Prescribability and switchability of highly variable drugs and drug products

Abstract

At the AAPS/FDS Workshop (Crystal City, Arlington, VA, March 6–8, 1995), it was agreed that some form of scaling should be permitted for highly variable drugs, although there was no agreement on a method. Currently, much emphasis is focused on developing a practical methodology for individual bioequivalence (IBE) and population bioequivalence (PBE) to replace or complement average bioequivalence (ABE). The latter requires only the mean bioavailabilities of two formulations to be sufficiently similar, whereas PBE also considers their distributions. IBE, on the other hand, is a comparison of the individual responses to the two formulations within subjects and is therefore concerned with switchability (interchangeability) between two multisource formulations.

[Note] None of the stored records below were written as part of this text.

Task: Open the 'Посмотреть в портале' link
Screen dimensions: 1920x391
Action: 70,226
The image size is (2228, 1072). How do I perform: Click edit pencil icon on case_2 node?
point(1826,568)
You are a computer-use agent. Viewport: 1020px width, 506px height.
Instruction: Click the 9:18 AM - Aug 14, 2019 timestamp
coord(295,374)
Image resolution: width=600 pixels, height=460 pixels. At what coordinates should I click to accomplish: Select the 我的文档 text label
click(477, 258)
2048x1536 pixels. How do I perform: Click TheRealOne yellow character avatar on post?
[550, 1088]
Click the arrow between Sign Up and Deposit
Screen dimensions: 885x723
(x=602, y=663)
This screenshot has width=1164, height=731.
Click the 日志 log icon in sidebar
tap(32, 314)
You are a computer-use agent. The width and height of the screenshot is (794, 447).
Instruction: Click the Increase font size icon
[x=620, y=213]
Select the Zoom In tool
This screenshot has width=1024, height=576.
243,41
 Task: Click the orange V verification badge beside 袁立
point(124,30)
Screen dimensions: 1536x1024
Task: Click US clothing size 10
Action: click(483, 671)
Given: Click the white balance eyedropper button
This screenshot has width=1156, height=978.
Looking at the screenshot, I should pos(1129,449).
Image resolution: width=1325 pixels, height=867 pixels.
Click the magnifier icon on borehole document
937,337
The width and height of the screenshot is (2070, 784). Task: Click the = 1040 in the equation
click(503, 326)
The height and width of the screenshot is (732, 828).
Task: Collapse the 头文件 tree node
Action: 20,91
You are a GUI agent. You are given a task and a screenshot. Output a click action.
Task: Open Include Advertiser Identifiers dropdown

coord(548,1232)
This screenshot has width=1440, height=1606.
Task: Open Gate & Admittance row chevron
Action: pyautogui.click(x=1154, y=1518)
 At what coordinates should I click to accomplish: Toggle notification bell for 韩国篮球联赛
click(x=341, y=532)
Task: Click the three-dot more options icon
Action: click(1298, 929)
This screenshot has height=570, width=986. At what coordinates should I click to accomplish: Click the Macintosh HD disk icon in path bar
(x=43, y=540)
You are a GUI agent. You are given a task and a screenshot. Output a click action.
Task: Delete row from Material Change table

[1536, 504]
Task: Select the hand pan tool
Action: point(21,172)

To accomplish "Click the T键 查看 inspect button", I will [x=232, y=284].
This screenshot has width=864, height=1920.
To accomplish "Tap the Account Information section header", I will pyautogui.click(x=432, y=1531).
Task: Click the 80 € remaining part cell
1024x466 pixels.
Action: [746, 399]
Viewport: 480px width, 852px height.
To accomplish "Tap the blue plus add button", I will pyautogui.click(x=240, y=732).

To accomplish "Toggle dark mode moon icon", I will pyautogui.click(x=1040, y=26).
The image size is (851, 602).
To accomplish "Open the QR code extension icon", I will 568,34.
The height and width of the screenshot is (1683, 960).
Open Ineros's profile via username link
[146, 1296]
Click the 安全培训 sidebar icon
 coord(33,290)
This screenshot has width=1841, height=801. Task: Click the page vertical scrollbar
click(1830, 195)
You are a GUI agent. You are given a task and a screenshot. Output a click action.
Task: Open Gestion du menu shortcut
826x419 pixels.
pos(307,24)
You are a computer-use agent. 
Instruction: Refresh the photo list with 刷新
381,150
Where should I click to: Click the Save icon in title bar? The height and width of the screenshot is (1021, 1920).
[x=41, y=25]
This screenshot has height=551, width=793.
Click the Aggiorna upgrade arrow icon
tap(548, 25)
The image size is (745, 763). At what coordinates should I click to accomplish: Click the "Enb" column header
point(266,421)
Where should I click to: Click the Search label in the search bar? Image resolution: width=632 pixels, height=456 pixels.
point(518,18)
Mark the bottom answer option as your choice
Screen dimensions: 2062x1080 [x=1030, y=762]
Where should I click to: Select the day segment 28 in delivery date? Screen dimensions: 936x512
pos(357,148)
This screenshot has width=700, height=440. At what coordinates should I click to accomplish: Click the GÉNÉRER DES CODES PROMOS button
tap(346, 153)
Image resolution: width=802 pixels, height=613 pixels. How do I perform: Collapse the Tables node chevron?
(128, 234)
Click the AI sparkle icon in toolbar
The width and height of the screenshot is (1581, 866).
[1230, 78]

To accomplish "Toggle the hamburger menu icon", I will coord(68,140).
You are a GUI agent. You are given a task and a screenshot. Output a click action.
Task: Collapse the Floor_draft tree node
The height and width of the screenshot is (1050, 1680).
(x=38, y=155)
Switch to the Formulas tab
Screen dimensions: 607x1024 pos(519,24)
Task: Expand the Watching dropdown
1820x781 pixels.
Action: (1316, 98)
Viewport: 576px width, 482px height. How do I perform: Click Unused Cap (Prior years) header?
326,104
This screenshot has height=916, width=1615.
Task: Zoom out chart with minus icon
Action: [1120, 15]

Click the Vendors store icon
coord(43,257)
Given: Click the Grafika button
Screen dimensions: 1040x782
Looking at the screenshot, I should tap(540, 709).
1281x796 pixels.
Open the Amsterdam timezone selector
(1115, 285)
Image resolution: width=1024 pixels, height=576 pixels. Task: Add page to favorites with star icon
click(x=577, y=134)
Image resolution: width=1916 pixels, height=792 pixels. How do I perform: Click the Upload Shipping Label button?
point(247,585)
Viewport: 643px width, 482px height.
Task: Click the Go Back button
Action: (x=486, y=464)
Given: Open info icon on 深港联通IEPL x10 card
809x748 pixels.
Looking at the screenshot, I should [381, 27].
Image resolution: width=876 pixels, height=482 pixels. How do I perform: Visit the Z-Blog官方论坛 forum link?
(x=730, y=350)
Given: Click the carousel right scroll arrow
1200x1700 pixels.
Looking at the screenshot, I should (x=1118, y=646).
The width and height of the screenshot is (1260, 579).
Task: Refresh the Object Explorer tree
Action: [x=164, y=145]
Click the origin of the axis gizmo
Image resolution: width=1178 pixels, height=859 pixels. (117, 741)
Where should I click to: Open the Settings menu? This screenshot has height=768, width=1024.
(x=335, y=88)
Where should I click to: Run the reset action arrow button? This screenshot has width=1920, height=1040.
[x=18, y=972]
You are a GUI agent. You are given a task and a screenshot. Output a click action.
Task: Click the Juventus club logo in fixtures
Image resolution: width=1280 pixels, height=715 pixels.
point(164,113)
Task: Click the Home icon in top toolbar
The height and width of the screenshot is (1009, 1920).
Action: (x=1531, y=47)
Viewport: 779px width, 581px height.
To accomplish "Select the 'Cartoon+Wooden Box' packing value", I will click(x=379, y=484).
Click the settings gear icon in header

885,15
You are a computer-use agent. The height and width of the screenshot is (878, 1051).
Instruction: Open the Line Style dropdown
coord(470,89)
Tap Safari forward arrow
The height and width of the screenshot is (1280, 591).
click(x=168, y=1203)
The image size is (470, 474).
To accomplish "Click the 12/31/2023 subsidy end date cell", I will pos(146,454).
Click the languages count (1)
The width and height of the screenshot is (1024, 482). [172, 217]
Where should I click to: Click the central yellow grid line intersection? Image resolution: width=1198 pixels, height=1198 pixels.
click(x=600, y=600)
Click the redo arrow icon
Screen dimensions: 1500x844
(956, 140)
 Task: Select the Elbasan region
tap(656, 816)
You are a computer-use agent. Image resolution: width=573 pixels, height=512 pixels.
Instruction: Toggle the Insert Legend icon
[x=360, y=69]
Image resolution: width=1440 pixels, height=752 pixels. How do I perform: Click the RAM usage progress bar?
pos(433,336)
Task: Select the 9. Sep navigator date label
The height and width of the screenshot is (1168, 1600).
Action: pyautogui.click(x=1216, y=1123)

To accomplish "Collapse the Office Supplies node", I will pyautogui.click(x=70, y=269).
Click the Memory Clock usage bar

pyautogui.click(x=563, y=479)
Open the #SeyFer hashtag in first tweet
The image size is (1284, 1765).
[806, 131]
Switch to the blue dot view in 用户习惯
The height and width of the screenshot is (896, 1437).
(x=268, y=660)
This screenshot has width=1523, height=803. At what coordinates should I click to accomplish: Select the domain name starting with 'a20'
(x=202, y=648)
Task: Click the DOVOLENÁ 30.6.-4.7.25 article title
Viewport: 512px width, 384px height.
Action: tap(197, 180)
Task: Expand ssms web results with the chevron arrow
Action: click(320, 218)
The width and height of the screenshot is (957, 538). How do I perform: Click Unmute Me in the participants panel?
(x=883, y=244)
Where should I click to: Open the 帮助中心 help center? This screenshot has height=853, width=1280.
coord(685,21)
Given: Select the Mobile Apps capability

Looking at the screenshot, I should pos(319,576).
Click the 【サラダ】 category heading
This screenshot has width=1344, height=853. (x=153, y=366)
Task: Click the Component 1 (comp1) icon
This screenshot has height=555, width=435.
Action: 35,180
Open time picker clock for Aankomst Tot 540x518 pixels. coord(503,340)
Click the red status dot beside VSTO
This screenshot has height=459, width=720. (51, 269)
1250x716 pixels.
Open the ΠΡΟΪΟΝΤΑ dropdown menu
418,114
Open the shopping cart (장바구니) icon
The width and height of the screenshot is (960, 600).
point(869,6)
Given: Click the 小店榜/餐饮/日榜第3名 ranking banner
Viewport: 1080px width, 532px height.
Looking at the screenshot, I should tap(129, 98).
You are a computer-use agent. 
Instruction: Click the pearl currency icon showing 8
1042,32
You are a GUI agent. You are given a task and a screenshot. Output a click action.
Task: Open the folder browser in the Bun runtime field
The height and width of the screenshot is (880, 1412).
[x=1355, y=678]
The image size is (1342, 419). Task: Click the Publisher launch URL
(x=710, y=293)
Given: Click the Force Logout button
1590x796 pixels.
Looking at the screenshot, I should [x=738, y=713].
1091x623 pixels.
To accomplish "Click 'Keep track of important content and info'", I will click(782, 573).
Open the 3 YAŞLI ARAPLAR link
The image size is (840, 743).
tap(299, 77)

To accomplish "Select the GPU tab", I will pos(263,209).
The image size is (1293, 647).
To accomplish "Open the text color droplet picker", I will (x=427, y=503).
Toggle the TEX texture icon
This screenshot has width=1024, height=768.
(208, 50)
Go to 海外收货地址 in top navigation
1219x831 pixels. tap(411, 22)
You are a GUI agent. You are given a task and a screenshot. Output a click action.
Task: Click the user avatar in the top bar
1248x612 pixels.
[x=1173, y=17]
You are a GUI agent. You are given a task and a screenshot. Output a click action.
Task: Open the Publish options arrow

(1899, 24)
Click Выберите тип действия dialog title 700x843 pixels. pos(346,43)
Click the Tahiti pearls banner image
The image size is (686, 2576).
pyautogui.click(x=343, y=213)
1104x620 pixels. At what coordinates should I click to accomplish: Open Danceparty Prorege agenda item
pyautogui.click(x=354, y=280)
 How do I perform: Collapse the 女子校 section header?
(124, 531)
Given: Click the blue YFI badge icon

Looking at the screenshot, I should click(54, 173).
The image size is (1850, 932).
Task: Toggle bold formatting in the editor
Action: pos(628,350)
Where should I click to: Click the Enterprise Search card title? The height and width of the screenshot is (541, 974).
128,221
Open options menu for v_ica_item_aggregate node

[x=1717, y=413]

Multisource formulations refer (i) to generic copies of an innovator’s formulation or (ii) to different formulations used in stages leading up to the final marked formulation. Evaluation of both PBE and IBE require replicate design studies. The FDA Working Group on IBE has been experimenting with methods in which a one-sided 95% confidence interval is computed based on the Bootstrap technique which ensures that the consumer risk is maintained at 5%. The IBE metric can then be scaled according to the within subject variance of the reference formulation. Thus if the variability of the test formulation (T) is higher than that of the reference (R), the formulation may fail IBE but not ABE. Conversely, if R is more variable than T, then the formulations may be considered to be IBE, even with a difference in means of more than 20%. Experimentation with existing data on our files shows that scaling has a considerable effect on the IBE decision for highly variable drugs. Evidence will also be presented to show that scaling makes the conditions more conservative for potent drugs with steep dose response curves reducing the risk of two generic formulations being BE with the same reference product but not BE with each other. On the other hand, broadening the BE limits for safe, highly variable drugs increases statistical power and reduces the number of subjects required. Even with the introduction of scaling, however, it is clearly difficult to obtain a single IBE criterion suitable to be applied to all drug products/studies.